Dünya

"Türkiye var olduğu sürece Kıbrıs Türkü yalnız değildir"

KKTC Başbakan Yardımcısı Tuğrul Türkeş, 20 Temmuz 1974 Kıbrıs Barış Harekatı’nın 42’nci yıl dönümü kutlamalarında, “Dünya bilmelidir ki Türkiye var olduğu sürece Kıbrıs Türkü de yalnız değildir” dedi. 20 Temmuz 1974 Kıbrıs...

"Türkiye var olduğu sürece Kıbrıs Türkü yalnız değildir"
20-07-2016 15:15
KKTC Başbakan Yardımcısı Tuğrul Türkeş, 20 Temmuz 1974 Kıbrıs Barış Harekatı’nın 42’nci yıl dönümü kutlamalarında, “Dünya bilmelidir ki Türkiye var olduğu sürece Kıbrıs Türkü de yalnız değildir” dedi.
20 Temmuz 1974 Kıbrıs Barış Harekatı’nın 42’nci yılı, KKTC’de çeşitli etkinlikler ve törenlerle kutlanıyor. Törene KKTC Cumhurbaşkanı Mustafa Akıncı, KKTC Başbakanı Hüseyin Özgürgün, KKTC Başbakan Yardımcısı Tuğrul Türkeş, eski KKTC Cumhurbaşkanı Derviş Eroğlu, Başbakan Yardımcısı ve Maliye Bakanı Serdar Denktaş, CHP Genel Başkanı Kemal Kılıçdaroğlu ve askeri yetkililer katıldı. Konuşmasına törene katılmaktan büyük mutluluk duyduğunu ifade ederek başlayan Başbakan Yardımcısı Tuğrul Türkeş, “Kıbrıs Türkü’nün adanın eşit sahibi olarak varlığını sürdürme hakkı için verdiği mücadelenin dönüm noktasını teşkil eden geçmişin acılarla dolu bir sayfasını kapatan şerefli bir günü anmak için burada bulunuyoruz. Uluslararası anlaşmalardan ve Türkiye’nin meşru garantörlük hakkından kaynaklanan, tamamen hukuka, insan hakları ve evrensel değerlere uygun gerçekleştirilen Barış Harekatı, Kıbrıs Türk halkını zulümden kurtarmış, hürriyet ve refaha kavuşturmuştur. Akdeniz’de ve bölgemizde barış ve istikrarın yeniden sağlanmasına katkıda bulunmuştur. Kahraman Türk Silahlı Kuvvetleri, 42 yıl önce bugün uluslararası anlaşmalardan kaynaklanan hak ve sorumluluklarımız çerçevesinde Türk milletinin ayrılmaz bir parçası olan Kıbrıs Türkleri’nin eşitlik, özgürlük ve var olma mücadelesini Türkiye’nin her koşulda ve her zeminde destekleyeceğini tüm dünyaya göstermiştir. Şunun altının iyi çizilmesinde yarar görüyorum; Türkiye Kıbrıs’a bir ilhak için gelmemiştir. Türkiye Kıbrıs’a birilerinin megaloide elde ettiği bazı amaçlar, benzeri amaçlar için de gelmemiştir. Türkiye meşru müdafaa hakkını kullanarak Kıbrıs Türkü’nün yok edilmesini, katledilmesini, ortadan kaldırılmasını engellemek için gelmiştir. Canını, malını, hürriyetini korumak için gelmiştir. Bu vesileyle bu mücadelenin önderleri olan merhum Dr. Fazıl Küçük ve merhum Kurucu Cumhurbaşkanı Rauf Denktaş’ı da minnet ve rahmetle anıyorum” ifadelerini kullandı.

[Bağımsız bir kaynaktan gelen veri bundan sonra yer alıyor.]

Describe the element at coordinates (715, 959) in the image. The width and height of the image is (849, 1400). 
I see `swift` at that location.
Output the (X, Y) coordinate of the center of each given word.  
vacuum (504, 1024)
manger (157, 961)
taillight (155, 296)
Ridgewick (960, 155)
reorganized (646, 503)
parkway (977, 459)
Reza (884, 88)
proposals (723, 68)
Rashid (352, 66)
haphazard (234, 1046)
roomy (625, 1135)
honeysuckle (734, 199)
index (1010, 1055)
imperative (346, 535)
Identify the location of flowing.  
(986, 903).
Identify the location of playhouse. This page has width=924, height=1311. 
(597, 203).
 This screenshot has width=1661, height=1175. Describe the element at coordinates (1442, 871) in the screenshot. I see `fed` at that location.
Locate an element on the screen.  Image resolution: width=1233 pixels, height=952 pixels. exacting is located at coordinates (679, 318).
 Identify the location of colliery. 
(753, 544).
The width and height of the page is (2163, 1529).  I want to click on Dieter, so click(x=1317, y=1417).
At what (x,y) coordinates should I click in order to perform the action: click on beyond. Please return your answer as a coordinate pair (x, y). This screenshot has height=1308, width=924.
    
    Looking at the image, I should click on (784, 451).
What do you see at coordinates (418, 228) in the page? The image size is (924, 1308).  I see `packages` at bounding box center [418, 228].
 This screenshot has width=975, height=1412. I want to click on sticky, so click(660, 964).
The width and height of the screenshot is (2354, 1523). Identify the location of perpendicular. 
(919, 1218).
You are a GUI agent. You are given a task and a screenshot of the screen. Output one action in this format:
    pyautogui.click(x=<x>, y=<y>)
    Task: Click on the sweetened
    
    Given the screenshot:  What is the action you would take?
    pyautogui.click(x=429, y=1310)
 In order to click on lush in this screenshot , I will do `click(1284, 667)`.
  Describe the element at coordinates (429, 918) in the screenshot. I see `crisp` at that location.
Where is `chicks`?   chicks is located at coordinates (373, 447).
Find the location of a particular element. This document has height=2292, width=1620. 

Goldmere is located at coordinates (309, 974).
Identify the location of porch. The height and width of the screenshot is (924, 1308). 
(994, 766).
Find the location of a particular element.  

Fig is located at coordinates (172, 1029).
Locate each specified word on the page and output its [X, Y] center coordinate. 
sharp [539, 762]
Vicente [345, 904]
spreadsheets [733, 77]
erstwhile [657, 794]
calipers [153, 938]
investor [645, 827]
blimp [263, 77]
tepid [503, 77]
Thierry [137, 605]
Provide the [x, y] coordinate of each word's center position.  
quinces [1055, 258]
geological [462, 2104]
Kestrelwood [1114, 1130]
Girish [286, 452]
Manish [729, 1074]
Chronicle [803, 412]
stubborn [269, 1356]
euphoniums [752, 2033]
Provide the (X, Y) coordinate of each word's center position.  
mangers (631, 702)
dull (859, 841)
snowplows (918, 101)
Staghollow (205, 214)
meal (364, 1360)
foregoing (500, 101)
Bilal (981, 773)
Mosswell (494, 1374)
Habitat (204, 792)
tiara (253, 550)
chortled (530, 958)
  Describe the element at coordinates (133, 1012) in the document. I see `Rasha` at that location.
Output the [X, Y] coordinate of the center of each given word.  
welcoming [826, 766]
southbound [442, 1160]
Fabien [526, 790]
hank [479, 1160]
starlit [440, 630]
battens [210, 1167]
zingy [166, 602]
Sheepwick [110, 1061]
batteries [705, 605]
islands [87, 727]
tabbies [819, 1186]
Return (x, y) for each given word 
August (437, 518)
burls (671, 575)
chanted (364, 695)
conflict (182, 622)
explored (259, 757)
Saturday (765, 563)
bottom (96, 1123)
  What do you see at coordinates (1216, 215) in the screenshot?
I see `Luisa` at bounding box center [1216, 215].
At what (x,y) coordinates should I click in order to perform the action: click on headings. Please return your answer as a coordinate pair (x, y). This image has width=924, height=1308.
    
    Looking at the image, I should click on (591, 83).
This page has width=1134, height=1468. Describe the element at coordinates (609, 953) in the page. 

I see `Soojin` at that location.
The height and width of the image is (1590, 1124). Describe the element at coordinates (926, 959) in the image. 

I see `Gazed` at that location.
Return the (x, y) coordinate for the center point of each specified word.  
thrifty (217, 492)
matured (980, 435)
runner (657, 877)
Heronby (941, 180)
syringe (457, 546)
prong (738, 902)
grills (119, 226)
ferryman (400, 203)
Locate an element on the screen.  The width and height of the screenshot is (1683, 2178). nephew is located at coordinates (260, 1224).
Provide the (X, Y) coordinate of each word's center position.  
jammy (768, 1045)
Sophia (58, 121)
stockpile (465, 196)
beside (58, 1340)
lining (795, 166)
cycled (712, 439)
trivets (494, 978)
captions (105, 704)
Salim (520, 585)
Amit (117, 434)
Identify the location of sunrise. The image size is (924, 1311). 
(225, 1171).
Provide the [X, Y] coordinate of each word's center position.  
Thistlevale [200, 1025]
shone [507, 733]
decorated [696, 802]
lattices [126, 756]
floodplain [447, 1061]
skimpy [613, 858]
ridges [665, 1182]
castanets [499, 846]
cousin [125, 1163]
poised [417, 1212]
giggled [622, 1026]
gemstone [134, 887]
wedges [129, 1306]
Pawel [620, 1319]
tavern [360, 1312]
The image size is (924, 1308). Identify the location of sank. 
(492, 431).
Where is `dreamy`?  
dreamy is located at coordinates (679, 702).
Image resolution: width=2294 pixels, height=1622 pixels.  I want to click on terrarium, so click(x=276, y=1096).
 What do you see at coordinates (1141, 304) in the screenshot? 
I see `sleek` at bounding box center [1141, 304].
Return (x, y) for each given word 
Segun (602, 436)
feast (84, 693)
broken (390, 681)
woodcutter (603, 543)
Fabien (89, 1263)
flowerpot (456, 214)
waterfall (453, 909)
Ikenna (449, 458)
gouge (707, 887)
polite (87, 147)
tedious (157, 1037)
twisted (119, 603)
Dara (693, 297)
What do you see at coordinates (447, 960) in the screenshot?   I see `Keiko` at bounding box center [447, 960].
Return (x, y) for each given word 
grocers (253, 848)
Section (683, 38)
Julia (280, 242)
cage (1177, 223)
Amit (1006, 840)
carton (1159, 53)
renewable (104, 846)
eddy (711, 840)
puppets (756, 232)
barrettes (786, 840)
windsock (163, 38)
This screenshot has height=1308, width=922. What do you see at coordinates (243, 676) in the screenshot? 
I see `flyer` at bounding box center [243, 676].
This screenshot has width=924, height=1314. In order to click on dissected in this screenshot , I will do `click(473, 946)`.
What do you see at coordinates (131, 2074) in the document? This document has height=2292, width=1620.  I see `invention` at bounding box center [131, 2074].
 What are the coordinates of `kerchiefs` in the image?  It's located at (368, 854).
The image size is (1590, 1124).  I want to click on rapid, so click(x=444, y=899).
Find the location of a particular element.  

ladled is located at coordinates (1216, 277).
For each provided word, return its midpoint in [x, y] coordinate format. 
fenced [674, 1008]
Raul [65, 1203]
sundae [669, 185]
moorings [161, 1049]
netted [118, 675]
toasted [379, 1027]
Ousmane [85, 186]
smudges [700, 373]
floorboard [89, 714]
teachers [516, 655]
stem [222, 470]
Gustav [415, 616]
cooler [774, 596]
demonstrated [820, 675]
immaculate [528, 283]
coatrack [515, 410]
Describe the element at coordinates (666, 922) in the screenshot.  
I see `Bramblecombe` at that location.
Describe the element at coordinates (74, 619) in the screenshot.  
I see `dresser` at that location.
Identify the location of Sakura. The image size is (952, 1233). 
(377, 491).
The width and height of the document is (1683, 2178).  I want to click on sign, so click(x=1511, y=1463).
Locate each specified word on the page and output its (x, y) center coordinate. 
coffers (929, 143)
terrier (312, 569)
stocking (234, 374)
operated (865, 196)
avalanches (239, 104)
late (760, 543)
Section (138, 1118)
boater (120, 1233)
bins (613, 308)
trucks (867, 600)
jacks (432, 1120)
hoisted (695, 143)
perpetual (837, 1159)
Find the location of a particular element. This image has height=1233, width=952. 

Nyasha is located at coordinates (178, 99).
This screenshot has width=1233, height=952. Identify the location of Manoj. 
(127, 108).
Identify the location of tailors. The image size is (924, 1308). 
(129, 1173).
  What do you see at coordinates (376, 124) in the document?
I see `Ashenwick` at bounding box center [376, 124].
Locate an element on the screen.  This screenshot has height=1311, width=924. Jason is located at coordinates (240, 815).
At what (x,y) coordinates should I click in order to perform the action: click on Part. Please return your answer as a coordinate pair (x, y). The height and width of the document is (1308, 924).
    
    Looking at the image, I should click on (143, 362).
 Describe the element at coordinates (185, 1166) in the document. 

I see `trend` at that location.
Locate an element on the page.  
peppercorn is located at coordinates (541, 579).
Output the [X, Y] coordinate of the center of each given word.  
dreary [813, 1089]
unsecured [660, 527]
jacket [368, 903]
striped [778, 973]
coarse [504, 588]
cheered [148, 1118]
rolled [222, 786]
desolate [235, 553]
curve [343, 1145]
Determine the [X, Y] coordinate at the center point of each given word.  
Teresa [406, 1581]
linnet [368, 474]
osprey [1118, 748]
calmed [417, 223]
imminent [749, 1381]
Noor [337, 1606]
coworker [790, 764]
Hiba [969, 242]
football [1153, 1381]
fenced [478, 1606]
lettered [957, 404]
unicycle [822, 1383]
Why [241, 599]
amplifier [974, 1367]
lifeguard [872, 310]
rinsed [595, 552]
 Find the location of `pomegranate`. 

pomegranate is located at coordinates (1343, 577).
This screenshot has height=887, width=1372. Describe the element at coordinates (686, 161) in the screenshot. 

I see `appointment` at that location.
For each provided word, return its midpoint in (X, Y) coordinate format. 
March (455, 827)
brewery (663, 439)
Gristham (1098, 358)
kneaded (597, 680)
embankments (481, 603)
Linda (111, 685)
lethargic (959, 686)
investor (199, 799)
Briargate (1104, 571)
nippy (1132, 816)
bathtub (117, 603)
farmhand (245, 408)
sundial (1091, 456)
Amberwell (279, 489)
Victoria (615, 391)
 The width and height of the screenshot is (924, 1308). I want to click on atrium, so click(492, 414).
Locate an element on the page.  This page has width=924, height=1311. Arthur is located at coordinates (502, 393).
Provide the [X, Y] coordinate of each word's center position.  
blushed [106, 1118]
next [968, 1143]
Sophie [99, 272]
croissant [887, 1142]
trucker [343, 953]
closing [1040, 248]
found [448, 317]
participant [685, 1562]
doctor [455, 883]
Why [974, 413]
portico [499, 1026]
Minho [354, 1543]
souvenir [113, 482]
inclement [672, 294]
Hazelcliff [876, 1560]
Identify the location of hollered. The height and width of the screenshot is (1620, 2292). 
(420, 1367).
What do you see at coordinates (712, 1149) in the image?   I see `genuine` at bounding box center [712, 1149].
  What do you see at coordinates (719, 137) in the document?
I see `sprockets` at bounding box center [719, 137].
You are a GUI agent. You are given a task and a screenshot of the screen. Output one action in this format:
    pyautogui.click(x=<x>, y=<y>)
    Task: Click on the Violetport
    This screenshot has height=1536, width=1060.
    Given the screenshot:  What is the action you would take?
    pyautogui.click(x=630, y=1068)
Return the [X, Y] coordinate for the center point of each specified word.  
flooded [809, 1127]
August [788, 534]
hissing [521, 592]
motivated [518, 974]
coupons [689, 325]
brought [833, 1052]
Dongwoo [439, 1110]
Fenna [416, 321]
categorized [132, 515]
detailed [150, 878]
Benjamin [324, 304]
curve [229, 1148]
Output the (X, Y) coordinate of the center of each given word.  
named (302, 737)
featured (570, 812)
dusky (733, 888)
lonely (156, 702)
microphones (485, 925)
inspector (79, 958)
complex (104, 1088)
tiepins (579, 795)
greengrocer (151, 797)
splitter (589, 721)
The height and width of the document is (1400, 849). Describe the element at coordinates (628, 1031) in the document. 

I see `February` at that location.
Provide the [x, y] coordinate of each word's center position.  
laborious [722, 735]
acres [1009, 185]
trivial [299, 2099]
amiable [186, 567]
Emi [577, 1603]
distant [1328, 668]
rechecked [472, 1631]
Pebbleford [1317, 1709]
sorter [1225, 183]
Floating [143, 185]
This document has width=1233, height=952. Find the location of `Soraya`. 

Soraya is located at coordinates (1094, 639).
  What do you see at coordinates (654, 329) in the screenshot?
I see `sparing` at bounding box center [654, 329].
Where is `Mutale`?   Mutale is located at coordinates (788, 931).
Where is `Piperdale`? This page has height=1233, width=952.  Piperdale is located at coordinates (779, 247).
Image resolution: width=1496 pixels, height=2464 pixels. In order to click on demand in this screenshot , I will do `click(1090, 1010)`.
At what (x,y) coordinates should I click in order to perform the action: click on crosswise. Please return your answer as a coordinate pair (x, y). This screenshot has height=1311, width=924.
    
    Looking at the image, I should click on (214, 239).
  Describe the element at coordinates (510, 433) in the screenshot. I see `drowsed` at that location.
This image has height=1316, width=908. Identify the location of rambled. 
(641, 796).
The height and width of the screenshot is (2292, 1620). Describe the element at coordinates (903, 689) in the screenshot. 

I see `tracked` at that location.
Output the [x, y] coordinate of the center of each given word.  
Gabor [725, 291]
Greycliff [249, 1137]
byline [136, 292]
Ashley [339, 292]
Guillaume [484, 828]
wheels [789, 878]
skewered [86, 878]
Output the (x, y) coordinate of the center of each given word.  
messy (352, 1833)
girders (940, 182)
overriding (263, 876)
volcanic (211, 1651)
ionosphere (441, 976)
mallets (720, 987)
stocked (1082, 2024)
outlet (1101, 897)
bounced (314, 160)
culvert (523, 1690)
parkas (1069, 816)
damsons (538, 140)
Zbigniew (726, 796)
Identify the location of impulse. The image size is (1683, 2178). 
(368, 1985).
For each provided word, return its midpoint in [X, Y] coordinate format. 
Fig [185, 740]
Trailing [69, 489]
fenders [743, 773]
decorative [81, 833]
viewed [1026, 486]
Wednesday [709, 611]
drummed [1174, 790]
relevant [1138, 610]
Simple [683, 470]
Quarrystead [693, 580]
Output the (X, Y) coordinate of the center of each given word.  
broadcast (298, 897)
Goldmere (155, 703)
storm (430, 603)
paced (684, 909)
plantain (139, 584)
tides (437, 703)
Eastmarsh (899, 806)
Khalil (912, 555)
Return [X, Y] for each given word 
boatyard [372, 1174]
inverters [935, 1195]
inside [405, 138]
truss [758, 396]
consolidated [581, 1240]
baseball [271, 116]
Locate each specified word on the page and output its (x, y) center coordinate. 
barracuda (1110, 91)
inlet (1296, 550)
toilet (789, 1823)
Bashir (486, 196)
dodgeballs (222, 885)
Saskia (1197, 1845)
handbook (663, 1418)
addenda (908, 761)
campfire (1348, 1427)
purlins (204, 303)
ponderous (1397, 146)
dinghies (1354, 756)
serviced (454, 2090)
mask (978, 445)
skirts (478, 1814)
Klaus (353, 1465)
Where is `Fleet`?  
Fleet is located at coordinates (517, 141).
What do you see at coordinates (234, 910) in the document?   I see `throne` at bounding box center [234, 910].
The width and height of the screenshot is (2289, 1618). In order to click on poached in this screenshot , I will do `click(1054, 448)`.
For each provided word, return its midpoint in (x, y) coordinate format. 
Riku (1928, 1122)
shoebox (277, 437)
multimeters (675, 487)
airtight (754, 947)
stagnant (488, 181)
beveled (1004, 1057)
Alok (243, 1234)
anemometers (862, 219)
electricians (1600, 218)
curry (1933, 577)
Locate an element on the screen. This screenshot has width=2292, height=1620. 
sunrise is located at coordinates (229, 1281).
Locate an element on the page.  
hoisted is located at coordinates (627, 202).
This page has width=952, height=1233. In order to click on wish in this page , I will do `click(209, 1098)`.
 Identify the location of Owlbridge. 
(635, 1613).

“BARIŞ HAREKÂTI, ADANIN TÜMÜNE BARIŞ VE HUZUR GETİRİLMİŞTİR”
Başbakan Yardımcısı Türkeş, “Barış Harekâtı ile sadece Kıbrıs Türkleri’ne değil, adanın tümüne barış ve huzur getirilmiştir. Kuzey Kıbrıs Türk Cumhuriyeti bugün hükümetiyle, Meclis’iyle, tüm kurum ve kuruluşlarıyla, çoğulcu demokratik değerler üzerinde yükselen insan haklarına saygılı, çağdaş hukuk devleti yapısıyla bölgemizde barış ve istikrara önemli katkı sağlayacak bir konuma yükselmiştir. Kıbrıs Türk halkı bu başarıya, birlik ve beraberlik içinde değerlerine sahip çıkarak ulaşmıştır. Gönül birliğimizin milli davamıza olan inancımızı muhafaza ettiğimiz sürece aşamayacağımız bir engel yoktur. Barış içinde geçen bu dönemde demokrasinin işliyor olması, halkın kendi iktidarını kendisinin belirlemesi ve gerektiğinde yine demokratik yollarla iktidar değişikliğine gidiyor olması bunun en önemli göstergesidir. Yüz ölçümü olarak küçük olsa da KKTC birçok ülkeden daha derin ve güçlü bir demokrasi geleneğine sahip olduğunu dünyaya pek çok kere ispatlamıştır” açıklamasını yaptı.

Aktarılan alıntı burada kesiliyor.